Covid: The great reset means IT leaders must now think ahead, not just cope with an inconvenient present

clock • 4 min read

Having a technology infrastructure that enables enterprises to pivot at a moment's notice used to be something that business leaders heard about from analysts at cloud conferences.

But in the year since lockdowns began, the pandemic has forced that need on every organisation. Indeed, it's no exaggeration to say that failure to satisfy it could have meant the complete failure of the enterprise.

Those that already had a culture of remote, flexible homeworking in place were better able to get up to speed in this alarming new world, while others struggled to port traditional office-based workflows and management practices into a largely home-based environment.

However, the uncomfortable truth is that the crisis should not have forced an overnight transformation on any forward-looking digital business. Remote, flexible working, mobility, cloud platforms, and collaboration tools have been the direction of travel throughout the 21st Century.

Evolution not revolution

The need to be flexible so that even long-established businesses can compete with nimble start-ups for disloyal customers - who increasingly demand low-friction services - could not have been clearer in a century in which every market has faced constant disruption.

But even those organisations that had journeyed deeper than others into the flatter, more collaborative culture of remote working had to support it with hardware as the crisis intensified.

◇ ◇ ◇ ◇ ◇ ◇ ◇

▶ **YOUR TASKS**:
1. In the article on Covid and IT leadership, what has been the direction of travel throughout the 21st Century?
2. Reproduce the article on Covid and IT leadership from "But even those" up to and including "the crisis intensified.".
Draw only on the article on Covid and IT leadership.

◇ ◇ ◇ ◇ ◇ ◇ ◇

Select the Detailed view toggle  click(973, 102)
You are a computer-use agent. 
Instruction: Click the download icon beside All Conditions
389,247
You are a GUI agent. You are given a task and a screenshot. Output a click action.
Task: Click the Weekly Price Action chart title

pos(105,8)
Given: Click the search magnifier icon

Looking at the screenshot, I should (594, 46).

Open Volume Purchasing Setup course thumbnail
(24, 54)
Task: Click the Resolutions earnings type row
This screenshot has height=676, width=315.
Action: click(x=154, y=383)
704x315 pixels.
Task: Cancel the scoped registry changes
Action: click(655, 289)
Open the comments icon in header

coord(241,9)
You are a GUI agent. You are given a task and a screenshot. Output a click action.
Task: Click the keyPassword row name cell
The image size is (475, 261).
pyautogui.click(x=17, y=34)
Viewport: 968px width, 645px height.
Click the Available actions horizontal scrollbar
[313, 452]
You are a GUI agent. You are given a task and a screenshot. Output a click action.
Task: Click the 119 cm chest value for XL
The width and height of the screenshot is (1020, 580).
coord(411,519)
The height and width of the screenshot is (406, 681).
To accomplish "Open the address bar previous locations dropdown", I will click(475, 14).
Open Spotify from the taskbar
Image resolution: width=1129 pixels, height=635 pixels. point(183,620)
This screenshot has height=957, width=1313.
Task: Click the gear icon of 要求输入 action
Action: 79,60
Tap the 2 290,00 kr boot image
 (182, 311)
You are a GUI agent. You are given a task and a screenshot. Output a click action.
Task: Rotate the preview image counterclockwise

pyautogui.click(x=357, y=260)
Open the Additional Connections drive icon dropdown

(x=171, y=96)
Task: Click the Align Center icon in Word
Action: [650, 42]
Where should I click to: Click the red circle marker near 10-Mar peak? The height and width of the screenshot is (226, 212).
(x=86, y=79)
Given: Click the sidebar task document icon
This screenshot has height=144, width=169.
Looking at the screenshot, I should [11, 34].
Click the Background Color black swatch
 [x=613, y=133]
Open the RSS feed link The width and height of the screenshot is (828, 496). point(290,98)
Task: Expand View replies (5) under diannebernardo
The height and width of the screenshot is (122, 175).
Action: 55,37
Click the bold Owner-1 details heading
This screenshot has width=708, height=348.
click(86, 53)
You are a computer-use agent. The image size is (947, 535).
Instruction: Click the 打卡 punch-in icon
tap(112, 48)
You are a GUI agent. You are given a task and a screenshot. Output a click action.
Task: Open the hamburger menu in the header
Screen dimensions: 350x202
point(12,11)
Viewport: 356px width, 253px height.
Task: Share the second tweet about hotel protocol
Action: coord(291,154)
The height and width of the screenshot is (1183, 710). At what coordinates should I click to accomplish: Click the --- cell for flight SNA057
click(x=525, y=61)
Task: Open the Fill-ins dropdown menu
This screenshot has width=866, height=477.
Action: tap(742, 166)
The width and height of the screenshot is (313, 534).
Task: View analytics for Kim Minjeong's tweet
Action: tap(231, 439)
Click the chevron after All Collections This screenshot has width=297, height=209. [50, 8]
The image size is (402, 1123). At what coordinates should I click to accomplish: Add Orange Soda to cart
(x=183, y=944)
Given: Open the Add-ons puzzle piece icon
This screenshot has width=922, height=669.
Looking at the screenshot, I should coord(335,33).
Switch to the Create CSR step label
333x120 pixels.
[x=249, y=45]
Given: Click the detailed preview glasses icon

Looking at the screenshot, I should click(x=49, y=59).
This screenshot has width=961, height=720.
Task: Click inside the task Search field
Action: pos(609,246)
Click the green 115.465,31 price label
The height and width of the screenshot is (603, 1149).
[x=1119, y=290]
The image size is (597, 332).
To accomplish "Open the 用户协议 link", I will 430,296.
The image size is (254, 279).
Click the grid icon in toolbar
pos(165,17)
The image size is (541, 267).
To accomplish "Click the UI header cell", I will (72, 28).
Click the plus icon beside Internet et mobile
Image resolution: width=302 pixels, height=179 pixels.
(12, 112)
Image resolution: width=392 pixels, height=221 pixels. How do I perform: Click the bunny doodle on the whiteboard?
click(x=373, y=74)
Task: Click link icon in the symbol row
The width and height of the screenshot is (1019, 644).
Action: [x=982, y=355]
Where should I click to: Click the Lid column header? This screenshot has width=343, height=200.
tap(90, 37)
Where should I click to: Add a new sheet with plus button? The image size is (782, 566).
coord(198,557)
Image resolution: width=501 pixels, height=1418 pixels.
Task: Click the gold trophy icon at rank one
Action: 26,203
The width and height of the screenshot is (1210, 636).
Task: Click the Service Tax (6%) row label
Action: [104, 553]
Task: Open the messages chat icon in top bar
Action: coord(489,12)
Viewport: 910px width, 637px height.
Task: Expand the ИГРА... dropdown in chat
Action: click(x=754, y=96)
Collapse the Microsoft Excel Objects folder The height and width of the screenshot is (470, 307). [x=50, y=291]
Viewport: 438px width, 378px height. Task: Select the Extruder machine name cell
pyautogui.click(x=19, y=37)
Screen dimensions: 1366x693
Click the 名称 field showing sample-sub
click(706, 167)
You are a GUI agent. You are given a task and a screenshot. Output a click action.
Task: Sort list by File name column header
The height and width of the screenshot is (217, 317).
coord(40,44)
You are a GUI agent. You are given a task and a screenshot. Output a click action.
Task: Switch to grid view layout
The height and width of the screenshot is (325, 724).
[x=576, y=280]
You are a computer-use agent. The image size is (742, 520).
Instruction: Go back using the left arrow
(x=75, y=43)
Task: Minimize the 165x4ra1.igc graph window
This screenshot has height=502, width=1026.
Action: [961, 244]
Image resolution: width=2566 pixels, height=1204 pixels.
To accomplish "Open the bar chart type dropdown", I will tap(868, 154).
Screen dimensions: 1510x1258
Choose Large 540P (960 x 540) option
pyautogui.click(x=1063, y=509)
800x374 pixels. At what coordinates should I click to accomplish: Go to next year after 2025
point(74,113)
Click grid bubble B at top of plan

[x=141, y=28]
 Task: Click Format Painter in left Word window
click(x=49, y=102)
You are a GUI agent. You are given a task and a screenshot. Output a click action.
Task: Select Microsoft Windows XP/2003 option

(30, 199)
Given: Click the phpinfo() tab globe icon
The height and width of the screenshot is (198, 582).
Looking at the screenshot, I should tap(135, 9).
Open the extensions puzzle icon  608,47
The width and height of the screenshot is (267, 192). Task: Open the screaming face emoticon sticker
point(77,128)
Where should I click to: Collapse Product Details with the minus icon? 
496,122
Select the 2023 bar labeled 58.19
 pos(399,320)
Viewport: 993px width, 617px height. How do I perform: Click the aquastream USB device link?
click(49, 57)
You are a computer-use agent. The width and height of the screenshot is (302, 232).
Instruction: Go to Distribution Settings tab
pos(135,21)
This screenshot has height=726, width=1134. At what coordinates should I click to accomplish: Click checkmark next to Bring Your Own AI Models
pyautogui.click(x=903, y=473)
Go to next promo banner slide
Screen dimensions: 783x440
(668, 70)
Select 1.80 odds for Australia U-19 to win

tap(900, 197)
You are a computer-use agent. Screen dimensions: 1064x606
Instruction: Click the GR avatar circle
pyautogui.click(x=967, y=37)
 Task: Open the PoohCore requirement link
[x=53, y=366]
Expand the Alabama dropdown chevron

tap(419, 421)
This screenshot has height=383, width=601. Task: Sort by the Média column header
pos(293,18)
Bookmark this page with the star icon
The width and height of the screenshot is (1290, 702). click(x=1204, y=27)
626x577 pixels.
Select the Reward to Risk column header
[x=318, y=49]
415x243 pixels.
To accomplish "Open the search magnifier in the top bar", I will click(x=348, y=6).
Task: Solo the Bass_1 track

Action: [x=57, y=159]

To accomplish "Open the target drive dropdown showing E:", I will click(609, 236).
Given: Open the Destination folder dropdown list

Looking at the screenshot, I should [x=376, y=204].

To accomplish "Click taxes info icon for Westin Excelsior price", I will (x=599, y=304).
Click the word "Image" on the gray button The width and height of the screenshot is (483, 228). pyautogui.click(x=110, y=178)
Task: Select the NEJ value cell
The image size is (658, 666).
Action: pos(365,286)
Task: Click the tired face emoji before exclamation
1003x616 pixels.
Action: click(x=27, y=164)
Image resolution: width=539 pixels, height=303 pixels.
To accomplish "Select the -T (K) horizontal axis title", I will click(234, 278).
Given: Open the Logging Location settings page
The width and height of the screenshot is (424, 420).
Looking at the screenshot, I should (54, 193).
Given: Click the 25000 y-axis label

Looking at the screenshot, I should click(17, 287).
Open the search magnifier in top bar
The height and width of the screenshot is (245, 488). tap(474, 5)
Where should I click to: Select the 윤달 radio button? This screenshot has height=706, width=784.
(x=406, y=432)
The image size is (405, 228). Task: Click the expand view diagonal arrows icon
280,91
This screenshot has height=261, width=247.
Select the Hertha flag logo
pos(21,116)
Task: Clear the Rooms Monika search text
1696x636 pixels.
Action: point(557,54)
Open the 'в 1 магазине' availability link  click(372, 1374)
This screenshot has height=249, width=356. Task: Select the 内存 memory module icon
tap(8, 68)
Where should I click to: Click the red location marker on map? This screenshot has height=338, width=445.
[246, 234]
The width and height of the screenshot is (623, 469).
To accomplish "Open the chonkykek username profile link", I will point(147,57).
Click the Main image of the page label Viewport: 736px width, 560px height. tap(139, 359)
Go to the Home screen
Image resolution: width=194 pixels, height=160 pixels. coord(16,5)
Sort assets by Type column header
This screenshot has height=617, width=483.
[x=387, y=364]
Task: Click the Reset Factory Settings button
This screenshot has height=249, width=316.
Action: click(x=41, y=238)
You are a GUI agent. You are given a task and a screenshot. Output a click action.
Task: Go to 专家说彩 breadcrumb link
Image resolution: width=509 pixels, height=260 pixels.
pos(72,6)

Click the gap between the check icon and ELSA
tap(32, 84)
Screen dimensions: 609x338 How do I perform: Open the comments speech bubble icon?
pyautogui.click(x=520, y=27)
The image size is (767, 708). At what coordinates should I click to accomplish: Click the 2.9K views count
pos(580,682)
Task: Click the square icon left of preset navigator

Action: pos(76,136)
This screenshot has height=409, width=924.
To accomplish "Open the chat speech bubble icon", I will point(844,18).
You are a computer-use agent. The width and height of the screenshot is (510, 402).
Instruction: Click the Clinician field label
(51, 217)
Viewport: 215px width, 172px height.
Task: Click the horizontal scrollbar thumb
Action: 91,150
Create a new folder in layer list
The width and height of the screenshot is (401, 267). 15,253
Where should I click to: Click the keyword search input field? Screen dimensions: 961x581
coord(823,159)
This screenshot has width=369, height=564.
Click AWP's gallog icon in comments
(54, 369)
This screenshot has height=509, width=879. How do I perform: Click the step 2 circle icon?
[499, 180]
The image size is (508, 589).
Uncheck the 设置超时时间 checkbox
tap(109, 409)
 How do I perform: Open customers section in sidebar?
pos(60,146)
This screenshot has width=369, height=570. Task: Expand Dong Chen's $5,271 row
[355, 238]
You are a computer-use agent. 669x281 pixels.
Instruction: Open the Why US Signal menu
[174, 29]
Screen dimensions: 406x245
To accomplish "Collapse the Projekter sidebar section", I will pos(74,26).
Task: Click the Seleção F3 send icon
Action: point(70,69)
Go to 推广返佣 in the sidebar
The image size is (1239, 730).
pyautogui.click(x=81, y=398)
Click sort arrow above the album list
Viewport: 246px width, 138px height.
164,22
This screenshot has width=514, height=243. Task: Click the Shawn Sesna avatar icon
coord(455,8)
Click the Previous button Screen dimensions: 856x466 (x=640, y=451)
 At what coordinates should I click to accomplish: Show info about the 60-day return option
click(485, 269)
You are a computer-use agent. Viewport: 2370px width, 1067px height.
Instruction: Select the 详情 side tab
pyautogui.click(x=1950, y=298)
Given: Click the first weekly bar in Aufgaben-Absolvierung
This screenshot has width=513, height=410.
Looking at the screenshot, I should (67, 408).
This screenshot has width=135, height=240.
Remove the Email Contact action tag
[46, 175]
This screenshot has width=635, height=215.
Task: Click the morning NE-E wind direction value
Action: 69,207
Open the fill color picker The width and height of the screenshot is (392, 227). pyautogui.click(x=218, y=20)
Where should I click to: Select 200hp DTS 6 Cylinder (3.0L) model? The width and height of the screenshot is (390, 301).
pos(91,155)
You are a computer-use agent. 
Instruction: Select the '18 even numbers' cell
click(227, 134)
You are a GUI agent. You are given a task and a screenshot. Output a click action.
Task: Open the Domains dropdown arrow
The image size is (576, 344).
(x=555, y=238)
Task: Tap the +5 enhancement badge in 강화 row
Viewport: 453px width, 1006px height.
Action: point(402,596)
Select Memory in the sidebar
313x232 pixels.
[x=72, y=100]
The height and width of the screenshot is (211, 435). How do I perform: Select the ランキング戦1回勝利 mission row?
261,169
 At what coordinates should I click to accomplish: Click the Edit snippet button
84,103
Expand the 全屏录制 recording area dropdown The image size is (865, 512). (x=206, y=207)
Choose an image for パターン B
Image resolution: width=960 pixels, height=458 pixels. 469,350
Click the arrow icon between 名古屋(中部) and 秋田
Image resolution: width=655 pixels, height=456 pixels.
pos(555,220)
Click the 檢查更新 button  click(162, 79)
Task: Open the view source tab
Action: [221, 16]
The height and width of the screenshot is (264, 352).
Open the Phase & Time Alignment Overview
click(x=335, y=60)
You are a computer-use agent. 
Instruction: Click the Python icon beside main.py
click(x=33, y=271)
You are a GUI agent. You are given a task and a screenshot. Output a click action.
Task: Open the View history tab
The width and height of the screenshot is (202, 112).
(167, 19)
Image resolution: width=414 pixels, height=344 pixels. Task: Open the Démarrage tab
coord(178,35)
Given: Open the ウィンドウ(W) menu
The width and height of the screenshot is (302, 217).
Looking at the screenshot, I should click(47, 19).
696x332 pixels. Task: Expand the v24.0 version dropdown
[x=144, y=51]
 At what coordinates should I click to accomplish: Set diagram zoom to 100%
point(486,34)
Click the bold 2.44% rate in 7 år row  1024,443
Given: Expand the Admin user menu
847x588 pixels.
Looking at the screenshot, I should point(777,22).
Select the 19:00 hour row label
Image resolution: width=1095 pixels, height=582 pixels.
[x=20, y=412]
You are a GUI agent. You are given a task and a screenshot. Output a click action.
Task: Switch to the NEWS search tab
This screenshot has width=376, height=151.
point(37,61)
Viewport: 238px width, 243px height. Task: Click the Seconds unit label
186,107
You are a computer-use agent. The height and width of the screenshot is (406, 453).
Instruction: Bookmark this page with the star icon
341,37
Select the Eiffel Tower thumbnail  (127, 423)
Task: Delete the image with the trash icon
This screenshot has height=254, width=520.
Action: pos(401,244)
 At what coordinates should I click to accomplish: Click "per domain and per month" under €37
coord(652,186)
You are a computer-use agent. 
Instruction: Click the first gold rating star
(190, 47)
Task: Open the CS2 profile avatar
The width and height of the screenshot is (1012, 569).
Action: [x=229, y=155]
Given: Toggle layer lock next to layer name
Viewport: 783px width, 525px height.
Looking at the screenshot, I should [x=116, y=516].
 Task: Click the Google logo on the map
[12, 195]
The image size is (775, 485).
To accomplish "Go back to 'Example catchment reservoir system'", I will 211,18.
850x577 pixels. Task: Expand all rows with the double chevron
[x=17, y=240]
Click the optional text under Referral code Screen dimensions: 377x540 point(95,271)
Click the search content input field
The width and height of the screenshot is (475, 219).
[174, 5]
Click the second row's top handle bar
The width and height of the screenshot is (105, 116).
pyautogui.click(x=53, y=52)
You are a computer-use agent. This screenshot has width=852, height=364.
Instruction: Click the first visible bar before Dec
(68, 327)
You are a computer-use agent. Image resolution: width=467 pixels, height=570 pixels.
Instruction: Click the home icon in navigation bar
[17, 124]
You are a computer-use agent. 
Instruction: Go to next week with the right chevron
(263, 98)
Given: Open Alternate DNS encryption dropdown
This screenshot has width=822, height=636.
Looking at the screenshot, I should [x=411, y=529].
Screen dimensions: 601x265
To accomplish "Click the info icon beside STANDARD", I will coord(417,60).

◇ ◇ ◇ ◇ ◇ ◇ ◇

▶ **ANSWERS PROVIDED**:
1. Remote, flexible working, mobility, cloud platforms, and collaboration tools.

2.
But even those organisations that had journeyed deeper than others into the flatter, more collaborative culture of remote working had to support it with hardware as the crisis intensified.